Clean technology companies exposed to data centers, battery storage, and onsite power, including GE Vernova (GEV) and Bloom Energy (BE), are poised to see a strong inflection in orders driven by artificial intelligence energy demand, Morgan Stanley said Thursday in a Q2 earnings preview note.
Citing these secular tailwinds, the firm refreshed its models, raising its price target on First Solar (FSLR) to $245 from $230 with an overweight rating, and bumping Plug Power (PLUG) to $1.65 from $1.50 with an underweight rating.
Morgan Stanley defended Bloom Energy following a short report published yesterday, calling the bearish arguments surrounding scandium supply and financing structures "overblown" and reconfirming its overweight rating and $310 price target.
The firm also maintained an overweight rating on GE Vernova with a $1,250 price target, labeling it an energy transition powerhouse positioned to benefit from secular global power trends and higher gas turbine contracts. Other infrastructure-linked names expected to see upside surprises in data center and OEM orders include Fluence Energy (FLNC), Innio (INIO), and Shoals Technologies Group (SHLS).
Still, analysts at Morgan Stanley remain cautious on a near-term rebound in residential solar demand for Sunrun (RUN), though it noted that safe-harboring activity could provide an upside surprise to consensus estimates for original equipment manufacturers like Enphase Energy (ENPH) and SolarEdge Technologies (SEDG).
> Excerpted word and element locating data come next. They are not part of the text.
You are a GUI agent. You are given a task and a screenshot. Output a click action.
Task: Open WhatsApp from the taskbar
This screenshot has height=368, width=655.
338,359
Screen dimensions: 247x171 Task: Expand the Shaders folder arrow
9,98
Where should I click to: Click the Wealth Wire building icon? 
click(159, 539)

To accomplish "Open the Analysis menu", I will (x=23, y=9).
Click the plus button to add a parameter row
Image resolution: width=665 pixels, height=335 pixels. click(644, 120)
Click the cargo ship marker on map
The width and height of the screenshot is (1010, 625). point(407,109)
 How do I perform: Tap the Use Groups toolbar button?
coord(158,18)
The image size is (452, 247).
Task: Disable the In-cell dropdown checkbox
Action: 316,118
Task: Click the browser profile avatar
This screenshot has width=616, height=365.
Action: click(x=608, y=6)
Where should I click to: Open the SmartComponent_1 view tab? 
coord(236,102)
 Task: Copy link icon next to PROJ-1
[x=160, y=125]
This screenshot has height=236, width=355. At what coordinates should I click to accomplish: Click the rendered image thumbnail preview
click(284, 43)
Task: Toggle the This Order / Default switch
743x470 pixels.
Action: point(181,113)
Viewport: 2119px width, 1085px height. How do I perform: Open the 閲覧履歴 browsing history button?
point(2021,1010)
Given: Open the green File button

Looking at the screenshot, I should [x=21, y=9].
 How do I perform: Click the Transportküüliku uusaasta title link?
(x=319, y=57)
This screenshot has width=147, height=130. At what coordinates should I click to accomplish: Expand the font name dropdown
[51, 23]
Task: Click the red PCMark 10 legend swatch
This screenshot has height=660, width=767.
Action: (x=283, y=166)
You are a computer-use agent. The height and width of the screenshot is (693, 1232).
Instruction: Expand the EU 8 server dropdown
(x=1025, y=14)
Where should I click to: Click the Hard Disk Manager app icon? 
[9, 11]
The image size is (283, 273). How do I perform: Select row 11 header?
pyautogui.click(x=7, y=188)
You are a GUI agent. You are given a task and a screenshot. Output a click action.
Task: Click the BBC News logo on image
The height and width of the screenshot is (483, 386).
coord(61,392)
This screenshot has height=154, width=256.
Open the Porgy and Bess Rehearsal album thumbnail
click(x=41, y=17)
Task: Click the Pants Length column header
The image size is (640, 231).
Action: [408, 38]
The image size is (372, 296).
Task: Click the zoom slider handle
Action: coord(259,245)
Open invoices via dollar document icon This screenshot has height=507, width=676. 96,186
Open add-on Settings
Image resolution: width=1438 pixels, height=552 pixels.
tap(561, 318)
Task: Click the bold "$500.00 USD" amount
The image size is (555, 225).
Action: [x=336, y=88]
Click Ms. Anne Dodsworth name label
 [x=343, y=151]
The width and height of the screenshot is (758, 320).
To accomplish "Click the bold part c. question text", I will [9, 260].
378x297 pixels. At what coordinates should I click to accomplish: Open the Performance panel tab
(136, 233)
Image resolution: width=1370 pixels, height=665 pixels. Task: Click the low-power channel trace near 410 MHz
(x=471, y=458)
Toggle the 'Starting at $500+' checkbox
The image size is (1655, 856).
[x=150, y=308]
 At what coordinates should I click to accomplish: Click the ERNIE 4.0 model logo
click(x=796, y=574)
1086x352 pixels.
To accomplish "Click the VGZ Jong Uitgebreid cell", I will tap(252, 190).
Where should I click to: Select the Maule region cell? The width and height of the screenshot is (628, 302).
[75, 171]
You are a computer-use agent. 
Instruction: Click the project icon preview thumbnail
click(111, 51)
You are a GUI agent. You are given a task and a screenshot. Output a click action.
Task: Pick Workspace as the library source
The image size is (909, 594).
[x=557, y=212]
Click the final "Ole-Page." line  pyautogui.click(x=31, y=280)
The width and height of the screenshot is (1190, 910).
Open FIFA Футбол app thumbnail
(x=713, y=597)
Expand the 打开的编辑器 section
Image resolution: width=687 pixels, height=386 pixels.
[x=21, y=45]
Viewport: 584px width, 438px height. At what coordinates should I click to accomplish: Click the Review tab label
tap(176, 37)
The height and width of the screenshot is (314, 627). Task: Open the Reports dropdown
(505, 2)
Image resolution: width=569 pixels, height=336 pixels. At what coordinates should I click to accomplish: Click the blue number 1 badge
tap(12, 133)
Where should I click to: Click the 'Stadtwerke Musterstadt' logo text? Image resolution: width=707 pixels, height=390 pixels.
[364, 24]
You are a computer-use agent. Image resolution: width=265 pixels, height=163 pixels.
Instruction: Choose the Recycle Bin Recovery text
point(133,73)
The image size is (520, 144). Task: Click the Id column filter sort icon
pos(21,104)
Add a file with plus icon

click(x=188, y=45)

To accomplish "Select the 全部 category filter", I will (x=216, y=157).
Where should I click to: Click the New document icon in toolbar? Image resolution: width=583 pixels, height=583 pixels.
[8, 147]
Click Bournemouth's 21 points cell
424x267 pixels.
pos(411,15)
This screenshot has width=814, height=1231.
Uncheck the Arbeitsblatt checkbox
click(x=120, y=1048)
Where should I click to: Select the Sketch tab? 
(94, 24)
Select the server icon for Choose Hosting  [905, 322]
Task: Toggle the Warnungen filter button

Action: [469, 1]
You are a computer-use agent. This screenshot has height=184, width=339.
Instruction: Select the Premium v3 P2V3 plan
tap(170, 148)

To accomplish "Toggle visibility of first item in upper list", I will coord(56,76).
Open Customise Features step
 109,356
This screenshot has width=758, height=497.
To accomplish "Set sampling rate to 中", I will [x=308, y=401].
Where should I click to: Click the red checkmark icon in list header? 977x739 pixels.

Morgan Stanley issued an underweight rating and $27 price target on Enphase, citing weaker residential solar demand, potential changes to the Inflation Reduction Act, tariffs and margin pressure. It also reiterated an equal-weight rating and $15 price target on Sunrun, noting the company's scale and rooftop solar market share while warning that an uncertain policy and macroeconomic environment could continue to weigh on demand.